MSPs have overwhelmingly backed a call for Article 50 to be revoked. Only the Tories voted against the motion, tabled by the Greens, at Holyrood yesterday, although SNP Brexiteer Alex Neil abstained.

The motion called on the UK Government to effectively cancel Brexit if no time is made for People’s Vote, and if the UK finds itself on the brink of crashing out of Europe without a deal.

MSPs also backed a Scottish Government amendment calling on UK Ministers “to stop ignoring the views of this Parliament and the overwhelming majority of people in Scotland who wish to remain in the EU”.

Patrick Harvie was furious after a Tory spokesman described yesterday’s debate as “typical, self-indulgent posturing from the Greens”.

The party’s co-convenor said: “In the media today, the Conservatives are calling this debate ‘self-indulgent’.

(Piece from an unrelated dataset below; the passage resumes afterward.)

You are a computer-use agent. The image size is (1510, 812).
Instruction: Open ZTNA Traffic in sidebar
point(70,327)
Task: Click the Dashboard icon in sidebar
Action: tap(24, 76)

“Apparently, creating this mess purely to address the Conservative Party’s internal ideological divide is not self-indulgent; prolonging the mess by refusing to reach out and seek consensus for staying inside the single market is not self-indulgent; and throwing a billion-pound bung to the misogynistic, homophobic, climate-change-denying, sectarian marchers of the Democratic Unionist Party in order to keep its own hopeless Prime Minister in office is not self-indulgent.

“However, apparently, anyone who tries to stop the chaos and end the crisis that the Tory Party has forced on the country is being self-indulgent.”

A petition on the UK Parliament’s website calling for Article 50 to be revoked has now been signed by nearly six million people.

Everyone who has put their name to it has been sent the same blunt response by the Department for Exiting the EU, saying the government “will not revoke Article 50”.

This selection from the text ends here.